Did not think I would ever sleep last night. even started thinking I might never wake up again. Chest was pounding like a fucking bass drum, I was both sweating and had the chills. Shoulder kept getting sore but that’s been a thing for a while, since I started carrying the Getaway Bag with more and more weight inside. Today the Getaway Bag snapped, the other side of the strap finally giving in the same as the first side gave out some months ago. Eventually i got to sleep, and felt fine in the A.M. rising before 11, even.

I did not realize how far  behind I had fallen on receipts scanning. I did a few dozen receipts a couple of weeks ago but failed to notice the huge stack of receipts underneath that relatively small batch. some of them go back to 2014, including the great White House Sub Sandwich place at the Taj Mahal in Atlantic City. Scanned all these but haven’t posted yet. Feeling a positive Zen stride, like I did last week when scanning “The Power Broker”, a book of 1200 pages in which the skewering of Robert Moses is relentless.

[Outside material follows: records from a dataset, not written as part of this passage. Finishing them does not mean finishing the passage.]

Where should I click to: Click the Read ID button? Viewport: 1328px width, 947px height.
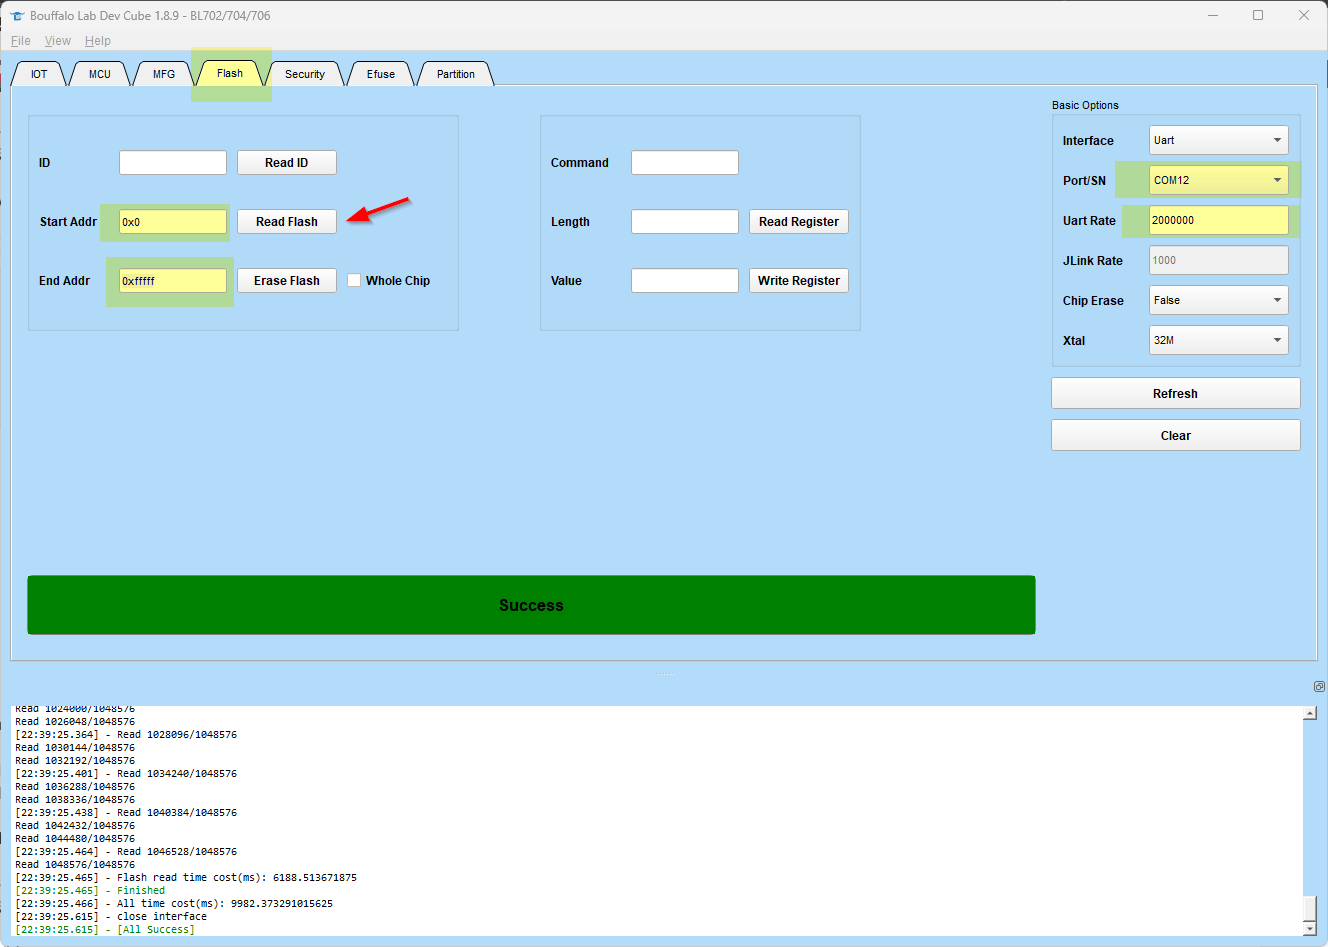tap(287, 162)
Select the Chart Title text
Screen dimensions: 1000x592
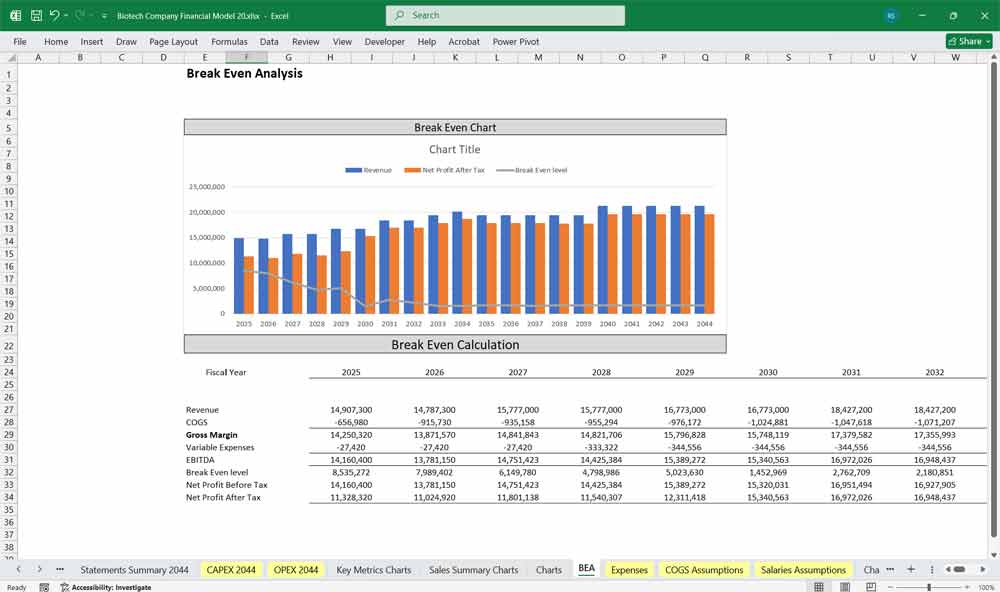click(455, 149)
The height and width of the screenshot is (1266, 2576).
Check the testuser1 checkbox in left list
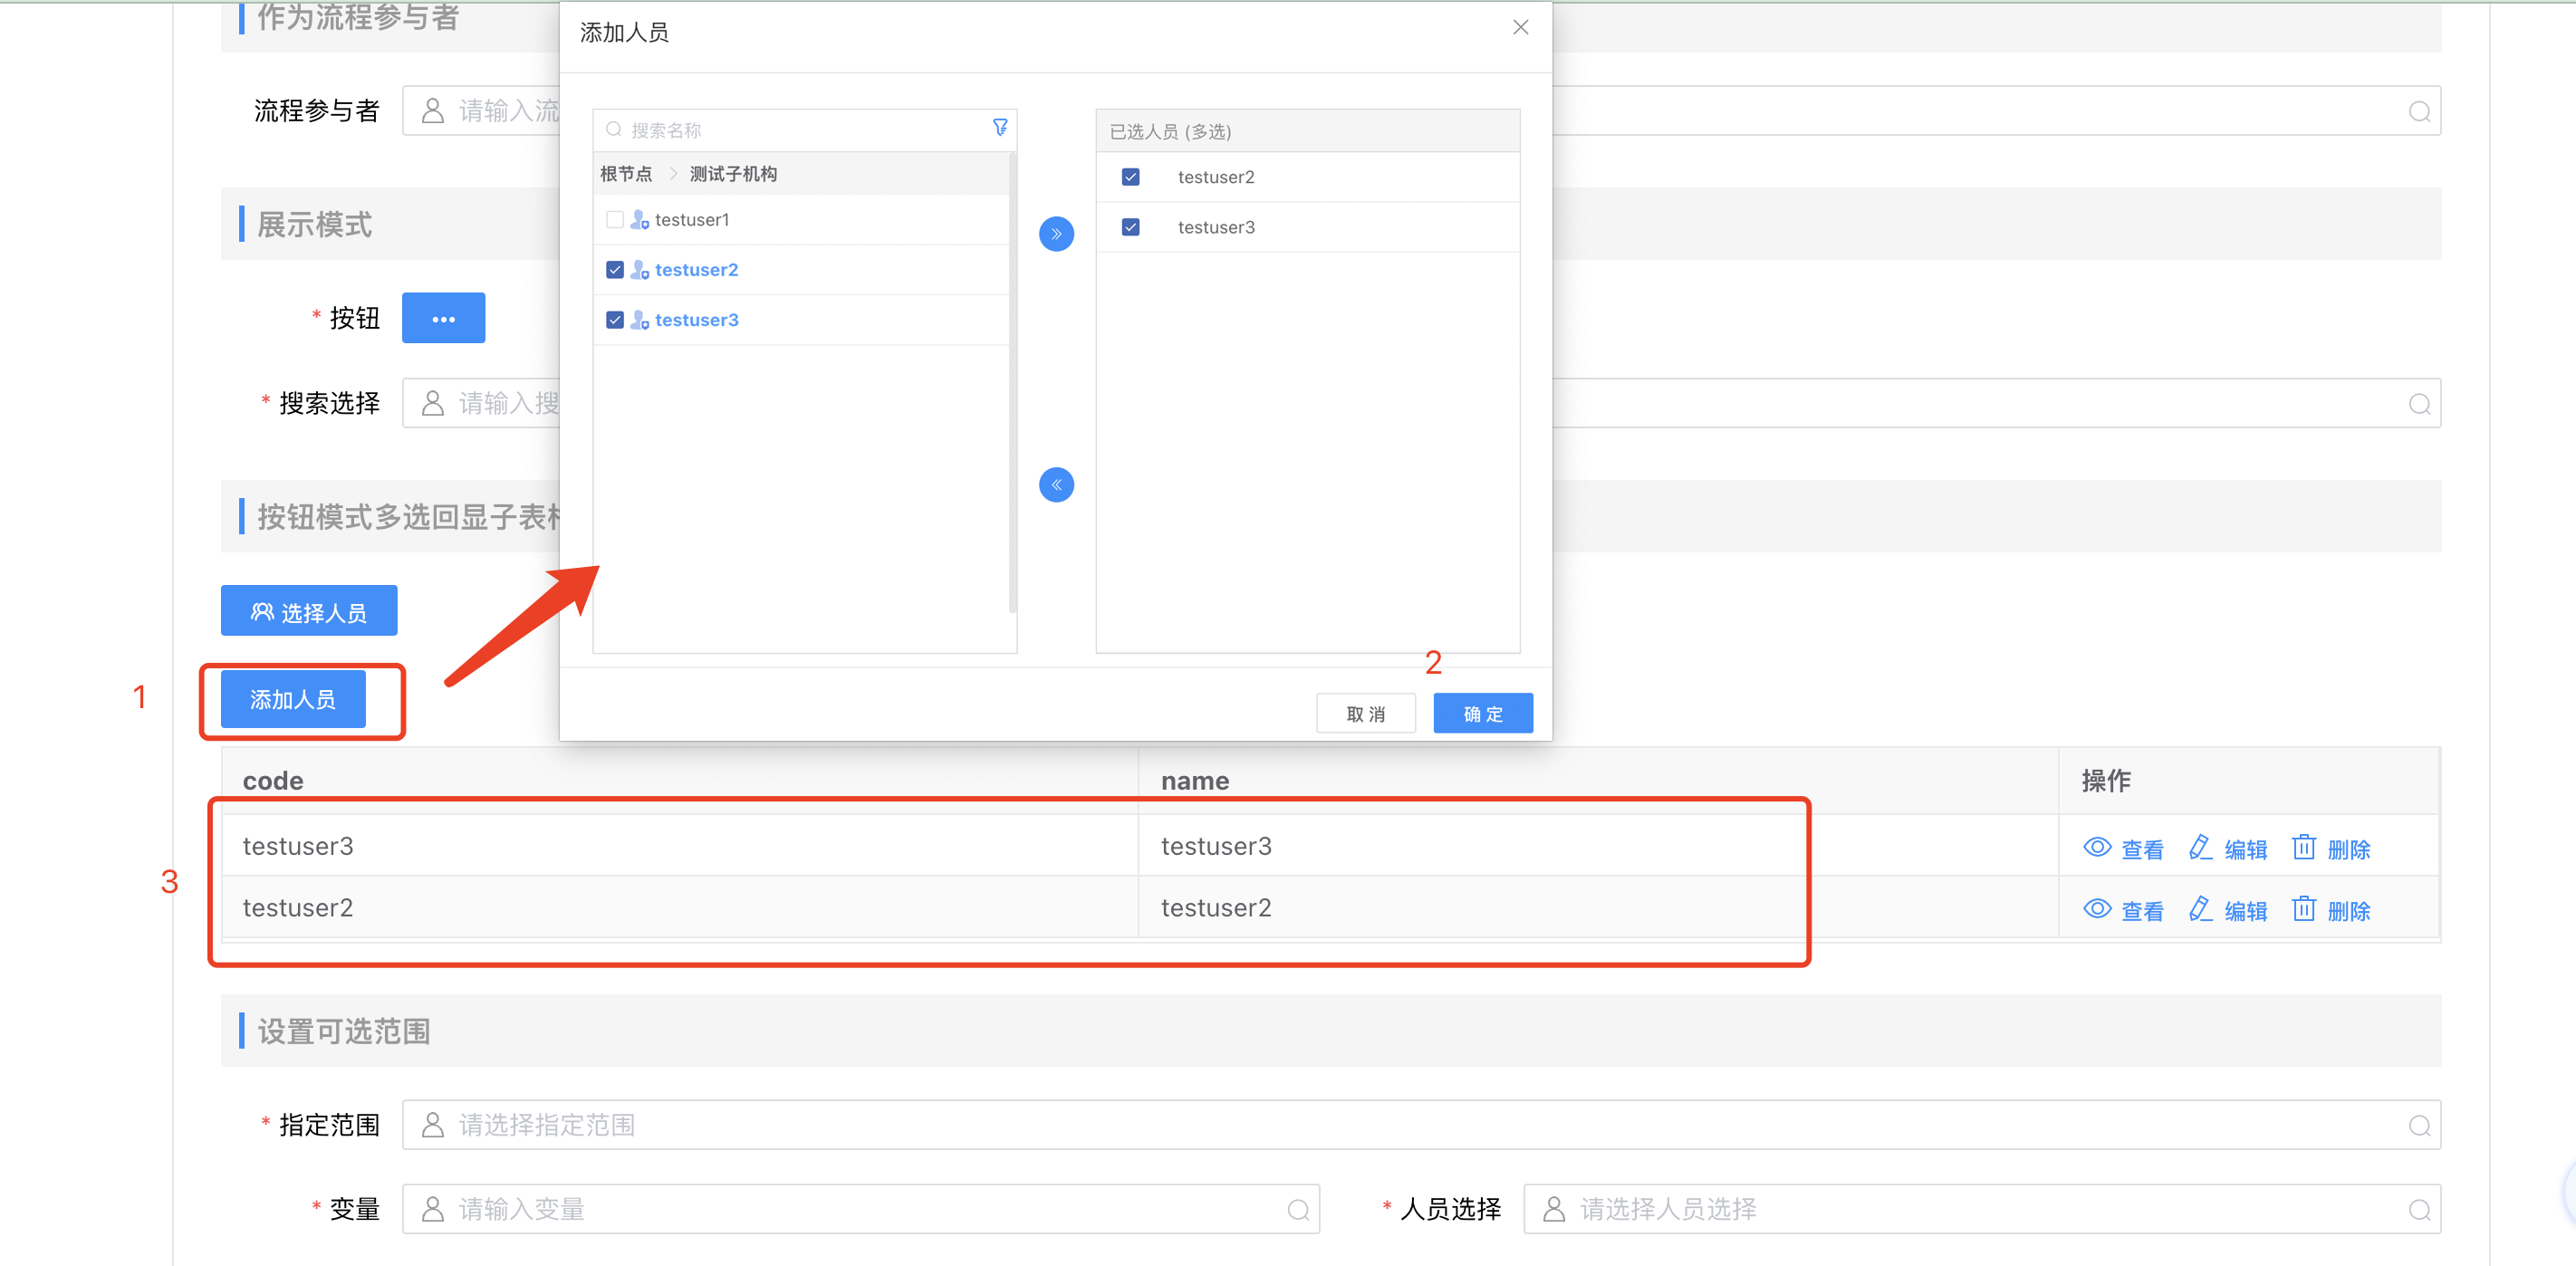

I find something profoundly calming about scanning … until, of course, the scanner goes apeshit and starts devouring pages like they are leaves of lettuce. But for the most part a well-tended ADF scanner is a joy, as it devours paper, sentencing masses of parchment to the recycle bin.

Compared to its print brethren “The Power Broker” is so much more eminently readable as a fully searchable PDF. The print book feels like a cinder block, and is just too thick to be comfortably read and handled. The fact that the content of the book is such a light read makes no recompense for how unwieldy the printed product is. I even scanned the ~200 pages of bibliographic citations and the book’s index. At 300dpi and the book being in perfect condition (before I dismembered it, that is) I would bet cash money that every last page was OCR-converted to digital format without a single error. I was almost sorry to finish the job, though I got a laugh out of the title of a chapter, I think it was around page 900. The title was something like “POINT OF NO RETURN”, which was the point I felt I had reached after scanning about 75% of this thing. I did take a break at page 618, when the scanner commenced its aforementioned eating the pages like lettuce leaves. But I straightened out the affected pages and resumed the project a week later, my Zen stride back intact.

Tonight I think I’ll scan a couple of old music books I’ve had  lying around. They are old enough for use on my web sites without copyright problems, and I would be interested in making them fully searchable, and fully deposited into a recycle bin.

Thinking, too, about making quality DVDs of public domain classical piano music PDF files. I bought a couple such DVDs off eBay last year and could not believe how lame they were. Major composers were half-assedly represented with a handful of their available piano scores, while others were essentially not represented at all. I could print up some dozens of copies of DVDs with capably curated libraries of public domain piano music and have them ready to ship for the occasional customer. I think PDF libraries like this will become more in-demand as pianos and their sheet music readers continue toward all-digital. I don’t know what the scene is like among classical pianists these days but I would be surprised if the move from printed scores to digital screens has moved too far forward since 10 years ago. It’s a developing market.

I feel like staying productive today so enough of this nonsense.Signing off from the ghetto coffee shop.